_Stated problem 1_. Revise the festival film listings from "Showing: 25th September" up to and including "category at Raindance.", replacing "factory" with "warehouse".
_Stated problem 2_. In the festival film listings, condense the paragraph beginning "Davie (Conor Berry) is a young man" into a shorter version that keeps its main facts.
_Stated problem 3_. Pick up the festival film listings where they stop and continue them.

_Passage_.
◆ ◆ ◆ ◆
Showing: 28th September 8pm & 29th September 12:15pm

Country: UK

Director: Greta Bellamacina

A young single mother navigates the elitist world of poetry in London’s Fitzrovia, while her long-time childminder and neighbour has a passionate online relationship. Greta Bellamacina directs and stars in this black-and-white love letter to London and those artists in love with London, and has earned the film a nomination for Best UK Film at Raindance. The films success is already evident with its festival run including the BFI London Film Festival and the Edinburgh International Film Festival, you can catch it at Vue Piccadilly on the 28th September. 

Tickets here.

Schemers 

Showing: 25th September 6:45pm & 27th September 3:15pm

Davie (Conor Berry) is a young man seeking an alternative to working in a factory. Instead, he puts on increasingly more ambitious concerts in his local area. Assisted by friends, family, and his rather underserved girlfriend (Tara Lee), he manages to make the gigs a success, despite a number of setbacks of his own making. Director David McLean has already seen success with the film as it won the Audience Award at the Edinburgh International Film Festival. It will be competing alongside Hurt By Paradise in the Best UK Film category at Raindance. 

Tickets here.
◆ ◆ ◆ ◆
_Data excerpts_.
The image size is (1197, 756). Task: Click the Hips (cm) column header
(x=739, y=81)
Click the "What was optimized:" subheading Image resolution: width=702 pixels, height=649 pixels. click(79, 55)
◆ ◆ ◆ ◆
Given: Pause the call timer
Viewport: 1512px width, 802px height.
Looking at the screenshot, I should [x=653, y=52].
◆ ◆ ◆ ◆
_Task result 1_.
Showing: 25th September 6:45pm & 27th September 3:15pm

Davie (Conor Berry) is a young man seeking an alternative to working in a warehouse. Instead, he puts on increasingly more ambitious concerts in his local area. Assisted by friends, family, and his rather underserved girlfriend (Tara Lee), he manages to make the gigs a success, despite a number of setbacks of his own making. Director David McLean has already seen success with the film as it won the Audience Award at the Edinburgh International Film Festival. It will be competing alongside Hurt By Paradise in the Best UK Film category at Raindance.

_Task result 2_. Davie (Conor Berry), a young man seeking an alternative to factory work, stages increasingly ambitious concerts in his local area. With help from friends, family and his girlfriend (Tara Lee), he makes the gigs a success despite setbacks of his own making. Director David McLean's film won the Audience Award at the Edinburgh International Film Festival and will compete alongside Hurt By Paradise for Best UK Film at Raindance.

_Task result 3_.
Under The Radar: The Mike Edmonds Story

Showing: 26th September 9:15pm & 27th September 4:15pm

This documentary is an affectionate portrait of an accomplished film and stage actor. Everyone Mike Edmonds has ever worked with (including this documentary’s director, Simon Frith) praises him so highly, you’d be forgiven for thinking that Mike has blackmail material on them all. But the less dramatic answer is that he is just about the nicest person in show business. It’s no surprise that this heartwarming indie has made it into the official selection of other festivals including Southend-on-Sea Film Festival and Hot Springs Documentary Festival. You can watch it for yourself on the 26th September at the Raindance Film Festival in Vue Piccadilly. 

Tickets here.

Homeless Ashes 

Showing: 19th September 4:15pm & 23rd September 9:15pm

Homeless Ashes is the story of a boy named Frankie who runs away from a troubled home life to brave the streets of Britain, alone. A striking tour de force from director and lead actor Marc Zammit, the film elegantly tackles some of the issues facing the destitute in Britain today, including homelessness and domestic abuse. Zammit is bringing the film to Raindance on the 19th September where you can watch the films UK Premiere and catch a Q&A with the director. 

Tickets here.

Like

Showing: 24th September 9:15pm & 25th September 4:15pm

Review: Based on the true brutal murder of Angela Wrightson, Michael Frank’s Like follows two teenage girls and the events that led them to crime. Filmed by the actors themselves, Frank examines how our online presence can feed into the temptation to commit criminal acts. This isn’t just a crime story, it’s an exploration of friendship, class, and abuse – asking what puts the weapons into criminal’s hands, as much as how they are used. The film is having its World Premiere with us on the 24th September with us at the UK’s largest independent film festival.

Tickets here.

Imperial Blue

Showing: 20th September 21:15 & 22nd September 16:00

Hugo Winter is a drug smuggler against the clock. If he doesn’t recoup certain losses soon, both he and his family will be at risk. But after stumbling upon a new drug – Bulu, a substance that can supposedly reveal the future – his destiny swerves entirely off (or perhaps entirely on) course. British Director Richard Raymond is bringing this fantastical story to Raindance for its International Premiere. 

Tickets here.

Explore the other festival strands here.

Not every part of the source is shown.